By Bill Britt
Alabama Political Reporter
MONTGOMERY—On Tuesday, Gov. Robert Bentley announced a shake-up at the State’s Department of Corrections, in which political forces have pushed Commissioner Kim Thomas to resign his post.
Officials close to Corrections and State government say, that Rep. Allen Farley (R-McCalla) orchestrated a vicious campaign against Thomas, which led to his forced resignation.
Farley, elected to the House in 2010, is a former Jefferson County Assistant Sheriff, who oversaw the County Jail in Bessemer
He was appointed Vice Chairman of the Legislature’s Prison Oversight Committee by Speaker Mike Hubbard.
Sources close to the situation say that Farley became fixated with the female inmates at Alabama’s Julia Tutwiler Prison for Women, after his appointment to the Prison Oversight Committee. Farley has publicly criticized Thomas, laying the blame for the prison conditions at his feet. This, and some behind-the-scene scheming from Farley, spelled the end for Thomas.
It has been widely speculated that Farley’s true motivation for the attacks on Thomas were his own desire to be appointed commissioner, once Thomas was removed.
In June, 2014, al.com reported that Farley told Gov. Bentley that his should “consider replacing Thomas with someone who is not so deeply rooted in the troubled system.” (See article here.)
Thomas has dedicated his entire adult life to Alabama’s Department of Corrections, beginning as a correctional officer and rising through the ranks like no other commissioner before him.
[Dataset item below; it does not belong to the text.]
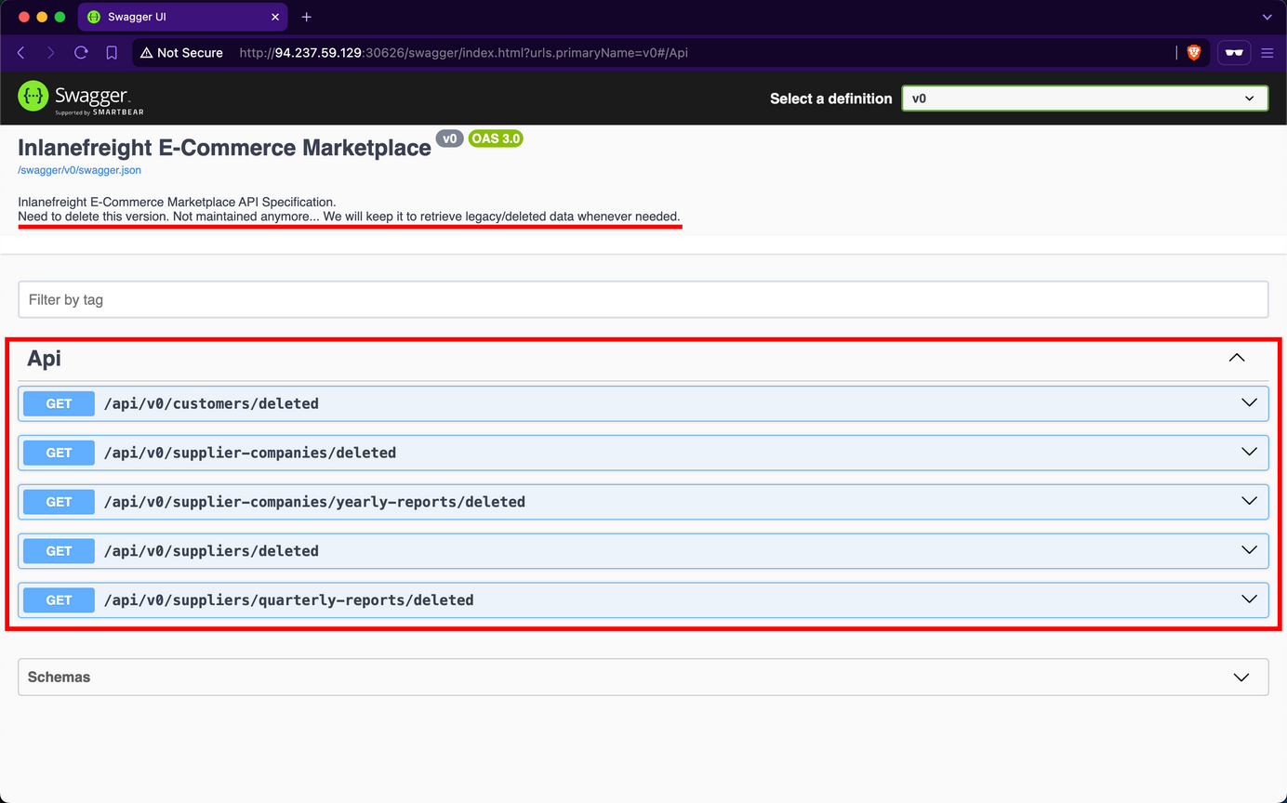Open the tab overflow chevron
The image size is (1287, 803).
[x=1267, y=16]
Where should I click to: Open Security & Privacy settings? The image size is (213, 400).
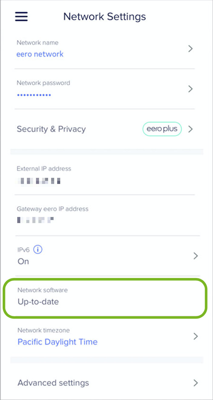coord(51,129)
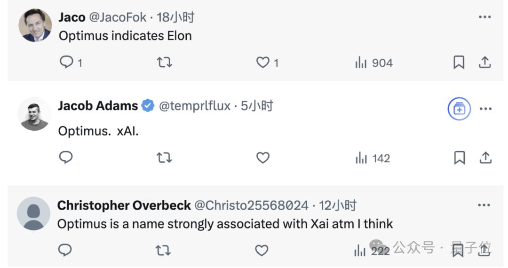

According to his State bio, Thomas “rose through the ranks as Correctional Trainee, Correctional Officer, Correctional Sergeant, and Classification Specialist at a maximum security facility. While employed with the Department, Commissioner Thomas attended the Birmingham School of Law and earned his Juris Doctorate in 1993. In April 1995, he was given the privilege of representing the employees of the Department in the ADOC Legal Division as an Assistant General Counsel. Prior to his appointment as Commissioner, he served as General Counsel for Commissioners Donal Campbell and Richard Allen.”< According to a press statement from the Governor’s Office, ”Colonel Jefferson S. Dunn will become the new commissioner at the Alabama Department of Corrections upon his retirement from the United States Air Force in March.” Bentley, praised Thomas, saying ““Kim Thomas has been a loyal member of my team, and has devoted his career to serving the department. I appreciate Kim’s service to the Alabama Department of Corrections, and I know he will work with Colonel Dunn and Billy Sharp on a smooth transition. I wish him all the best in retirement.” But, it was not retirement that was on Thomas’ mind, rather, he wanted to finish the job of prison reform that he had fought so hard to achieve. Speaking off-the-record, a State official with ties to corrections painted a picture of Thomas as a "scapegoat” who had the misfortune to trust politicians. Governor Bentley has promised to make hard choices to bring change to the decade old problems facing Alabama prisons.